Religious liberty, qualified

Religious liberty, qualified November 7, 2012

In the Guardian today, Linda Woodhead explores the dilemmas of religious liberty. On the one hand is the “libertarian” approach favored by Americans, under which religious freedom is limited only when “it violates civil law or harms others.” In Europe, the more common approach is “secularist,” a system where “individuals should be free to express their religion in the privacy of their homes, churches or temples – but not in public.” Some European intellectuals “would even restrict the use of religious reasons in political debate arguing that only ‘universal’ secular reason is appropriate.”

Woodhead thinks both positions “go too far.” She favors the libertarian view that people should have freedom to practice their religion unless is clashes with the laws: “the law of the majority should not bear down unnecessarily hard on minorities.”

Yet no one has the freedom, for example, to deny a gay couple a room in a B&B because “here the exercise of religious freedom clashes with equality law.” She defends this by insisting that “majorities have rights too.
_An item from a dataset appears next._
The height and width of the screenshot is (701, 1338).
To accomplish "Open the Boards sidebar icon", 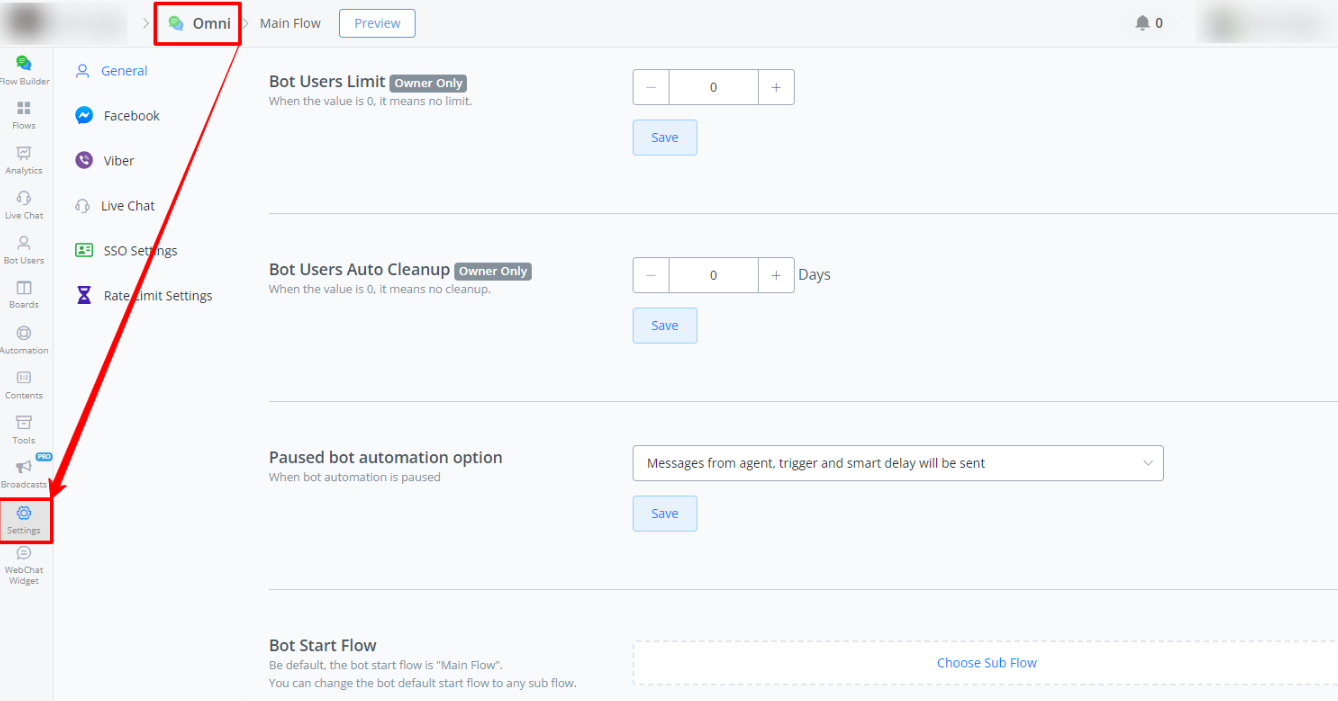I will 24,294.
If you wish to ignore what a majority has decided to be true or lawful, your action is likely to be costly to wider society – and why should the majority bear the cost of your dissent?”
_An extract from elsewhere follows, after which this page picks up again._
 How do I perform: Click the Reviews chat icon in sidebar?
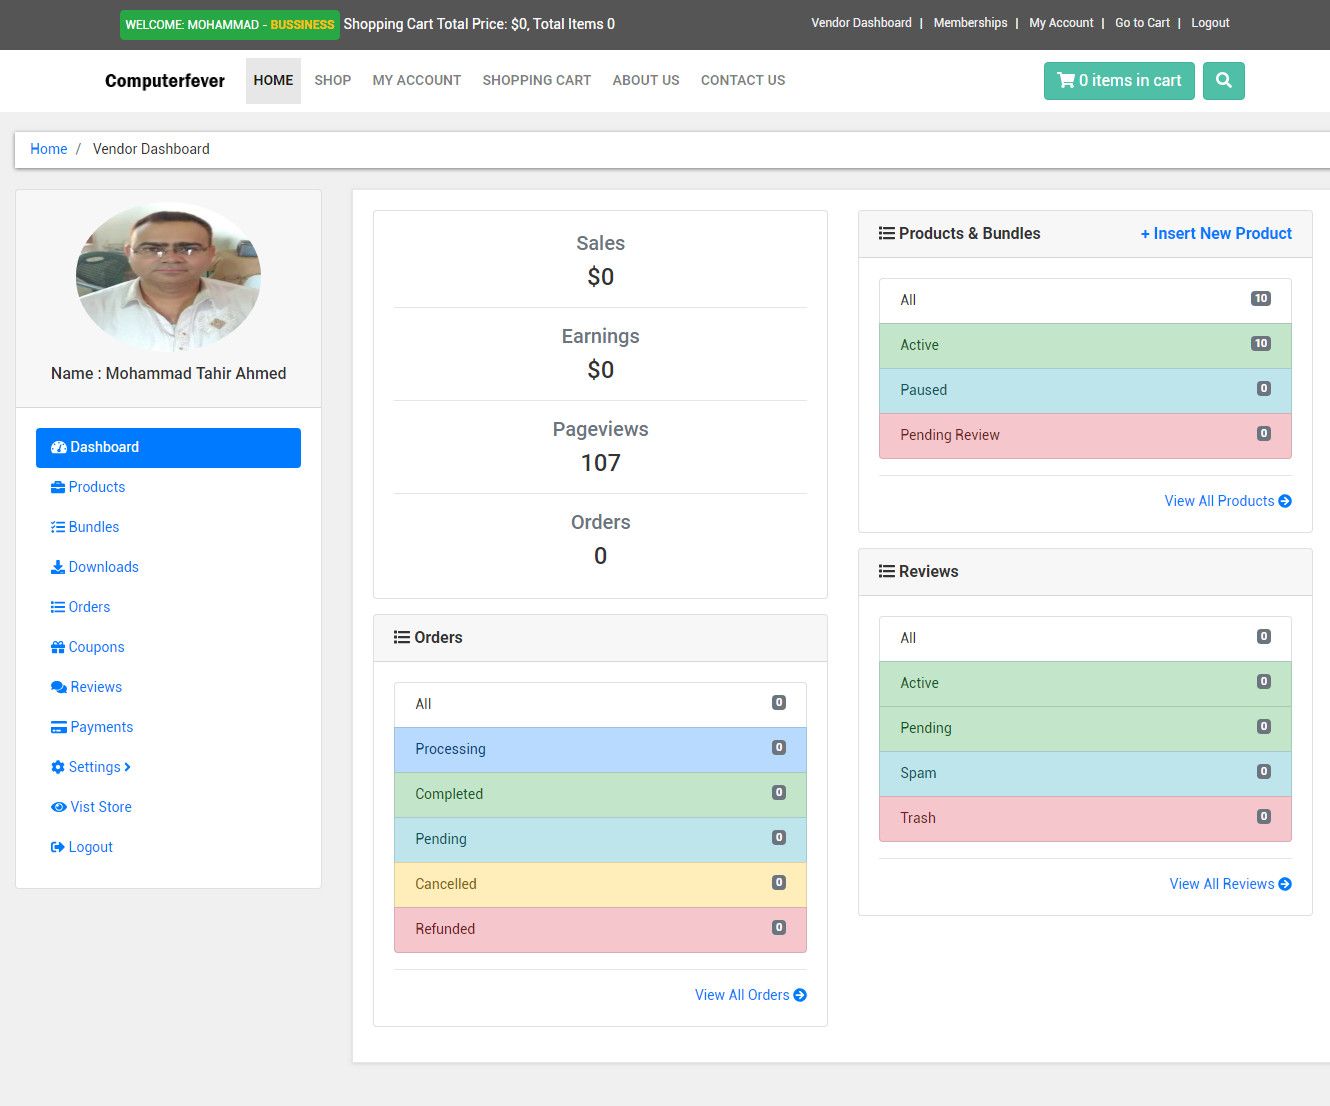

Extended to their logical conclusions, both views are “careless of democracy,” libertarians because they reserve the right to opt out of democratic decisions and secularists because they trample the rights of religious minorities. Libertarians are right that dissent doesn’t necessarily bring and end to everything, but libertarians should realize that they can submit to “democratic will” without being humiliated.
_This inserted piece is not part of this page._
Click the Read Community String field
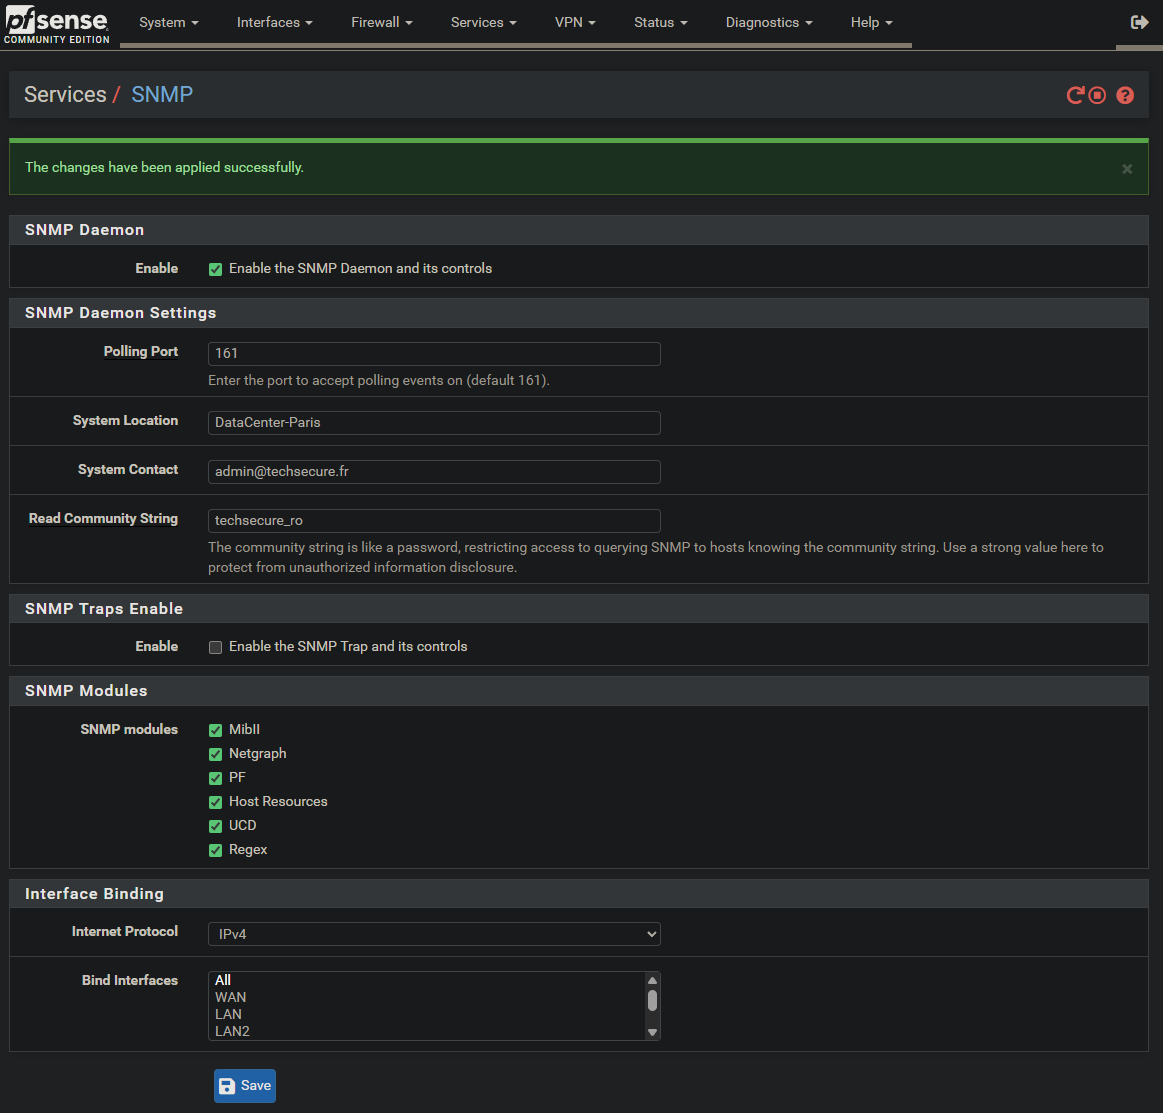 pos(434,521)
This is bracing for its honest assessment of the dilemmas of religious liberty in today’s world. It is also worrying for its blithe blindness to the possibility that democratic will might be tyrannical. The key to her argument is the notion that majorities can decide what is ” true or lawful.” What if a majority decides that circumcision is unlawful or that public schools shouldn’t have crucifixes (two of the European cases that provoked Woodhead’s article)? What if a majority decides that saying “Jesus is Lord” is untrue or socially dangerous?

If majority tyranny is to be limited, then majorities cannot decide truth , but have to be judged by some external standard of truth. But to acknowledge an external standard of truth would mean to re-orient and remake modern democracy itself; that would be a game-changer. Without such a game-changer, though, it is impossible to find our way out of the dead-ends that Europeans and increasingly Americans have made for themselves.